• _Directions_
1) Print the passage on the accounts of the Bible's revelation verbatim, from "this time, and" down to "accompany him. Mr.".
2) In the passage on the accounts of the Bible's revelation, what date did the letter from Hiel and Joseph Lewis to James T. Cobb bear?
3) Which place names appear in the passage on the accounts of the Bible's revelation?

The Different Accounts Of The Revelation Of The Bible





The precise date when Joe's attention was first called to the

possibility of changing the story about his alleged golden plates

so that they would serve as the basis for a new Bible such as was

finally produced, and as a means of making him a prophet, cannot

be ascertained. That some directing mind gave the final shape to

the scheme is shown by the difference between the first accounts

of his discovery by means of the stone, and the one provided in

his autobiography. We have also evidence that the story of a

direct revelation by an angel came some time later than the

version which Joe gave first to his acquaintances in

Pennsylvania.



James T. Cobb of Salt Lake City, who has given much time to

investigating matters connected with early Mormon history,

received a letter under date of April 23, 1879, from Hiel and

Joseph Lewis, sons of the Rev. Nathaniel Lewis, of Harmony,

Pennsylvania, and relatives of Joseph's father-in-law, in which

they gave the story of the finding of the plates as told in their

hearing by Joe to their father, when he was translating them.

This statement, in effect, was that he dreamed of an iron box

containing gold plates curiously engraved, which he must

translate into a book; that twice when he attempted to secure the

plates he was knocked down, and when he asked why he could not

have them, "he saw a man standing over the spot who, to him,

appeared like a Spaniard, having a long beard down over his

breast, with his throat cut from ear to ear and the blood

streaming down, who told him that he could not get it alone." (He

then narrated how he got the box in company with Emma.) In all

this narrative there was not one word about visions of God, or of

angels, or heavenly revelations; all his information was by that

dream and that bleeding ghost. The heavenly visions and messages

of angels, etc., contained in the Mormon books were

afterthoughts, revised to order."



In direct confirmation of this we have the following account of

the disclosure of the buried articles as given by Joe's father to

Fayette Lapham when the Bible was first published:--



"Soon after joining the church he [Joseph] had a very singular

dream.... A very large, tall man appeared to him dressed in an

ancient suit of clothes, and the clothes were bloody. This man

told him of a buried treasure, and gave him directions by means

of which he could find the place. In the course of a year Smith

did find it, and, visiting it by night, "I by some supernatural

power" was enabled to overturn a huge boulder under which was a

square block of masonry, in the centre of which were the articles

as described. Taking up the first article, he saw others below;

laying down the first, he endeavored to secure the others; but,

before he could get hold of them, the one he had taken up slid

back to the place he had taken it from, and, to his great

surprise and terror, the rock immediately fell back to its former

place, nearly crushing him [Joseph] in its descent. (While trying

in vain to raise the rock again with levers, Joseph felt

something strike him on the breast, a third blow knocking him

down; and as he lay on the ground he saw the tall man, who told

him that the delivery of the articles would be deferred a year

because Joseph had not strictly followed the directions given to

him. The heedless Joseph allowed himself to forget the date fixed

for his next visit, and when he went to the place again, the tall

man appeared and told him that, because of his lack of

punctuality, he would have to wait still another year before the

hidden articles would be confided to him. "Come in one year from

this time, and bring your oldest brother with you," said the

guardian of the treasures, "then you may have them. "Before the

date named arrived, the elder brother had died, and Joseph

decided that his wife was the proper person to accompany him. Mr.

• _Record excerpts_

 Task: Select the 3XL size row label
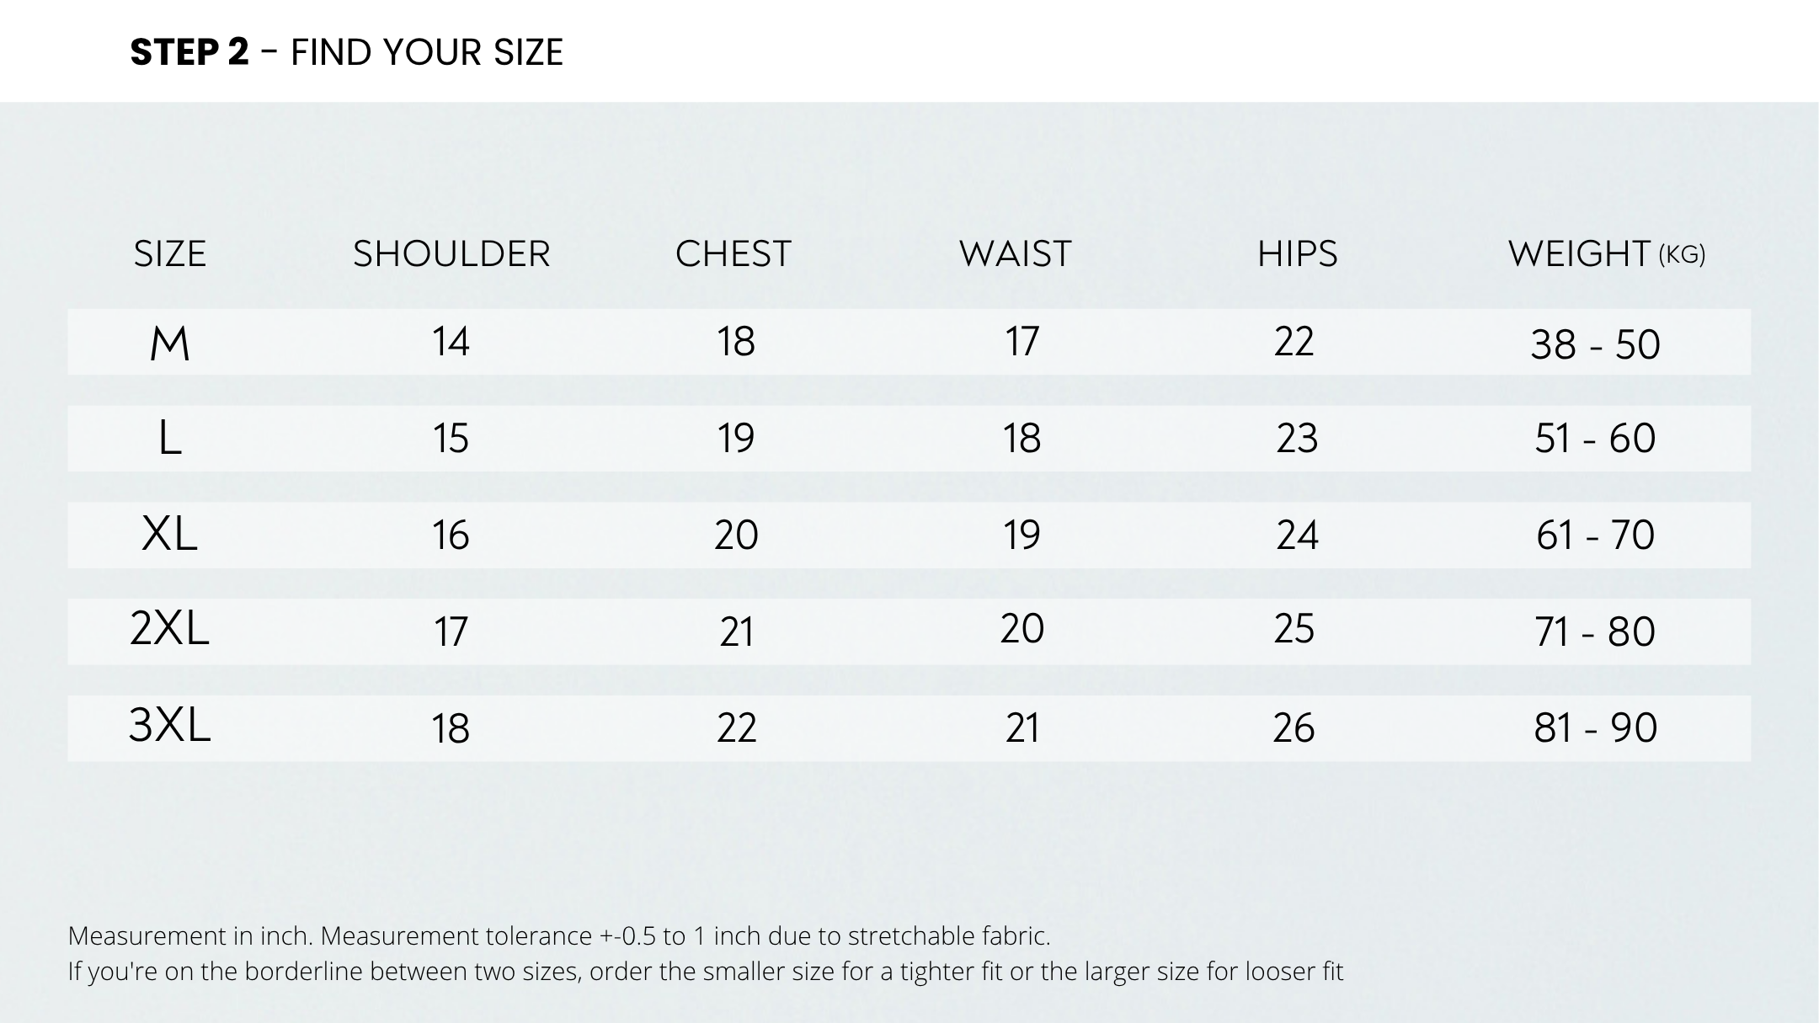[170, 725]
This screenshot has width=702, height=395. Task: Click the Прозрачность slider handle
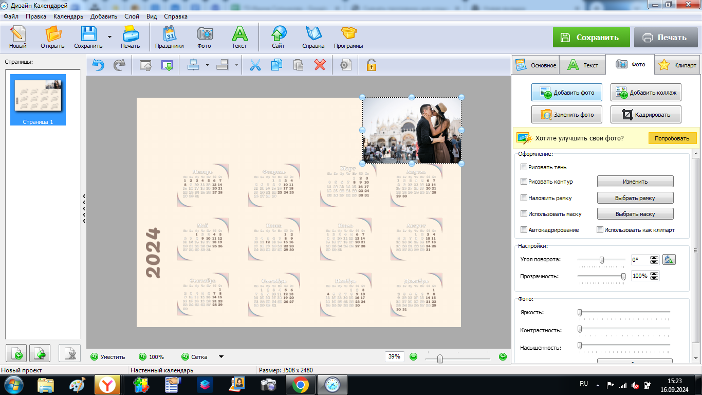click(x=623, y=276)
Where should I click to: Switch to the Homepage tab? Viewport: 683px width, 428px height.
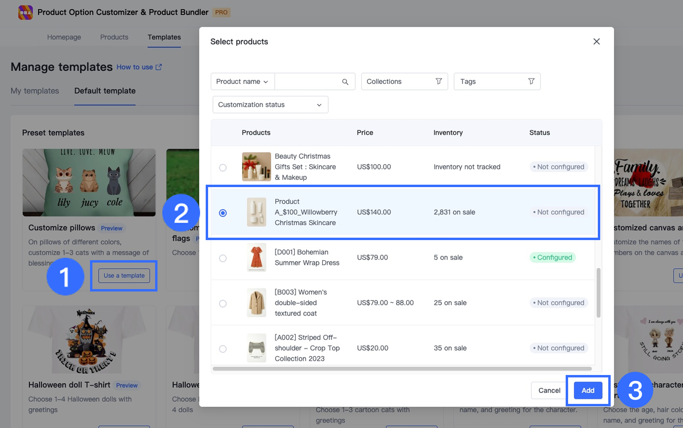point(64,37)
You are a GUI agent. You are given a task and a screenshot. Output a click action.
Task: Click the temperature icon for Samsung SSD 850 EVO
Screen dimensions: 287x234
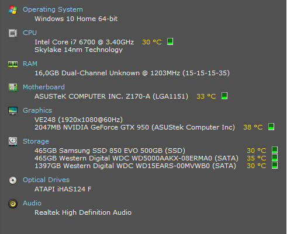pyautogui.click(x=275, y=150)
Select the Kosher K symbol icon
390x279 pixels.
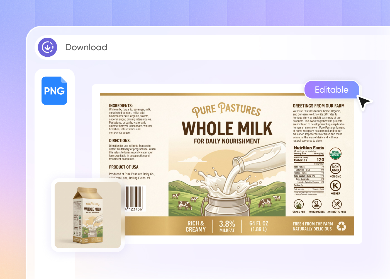335,186
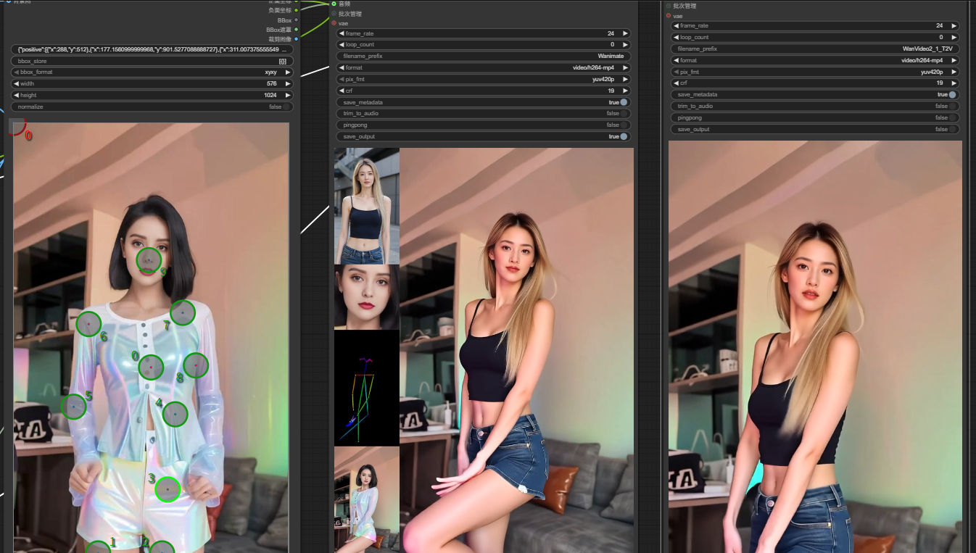Toggle the normalize switch
This screenshot has height=553, width=976.
point(287,107)
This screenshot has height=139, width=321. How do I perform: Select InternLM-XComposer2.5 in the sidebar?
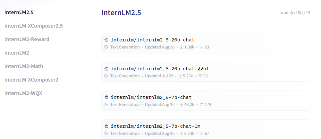(x=33, y=26)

• _Expected outputs_
1)
this time, and bring your oldest brother with you," said the

guardian of the treasures, "then you may have them. "Before the

date named arrived, the elder brother had died, and Joseph

decided that his wife was the proper person to accompany him. Mr.

2) April 23, 1879

3) Salt Lake City, Harmony, Pennsylvania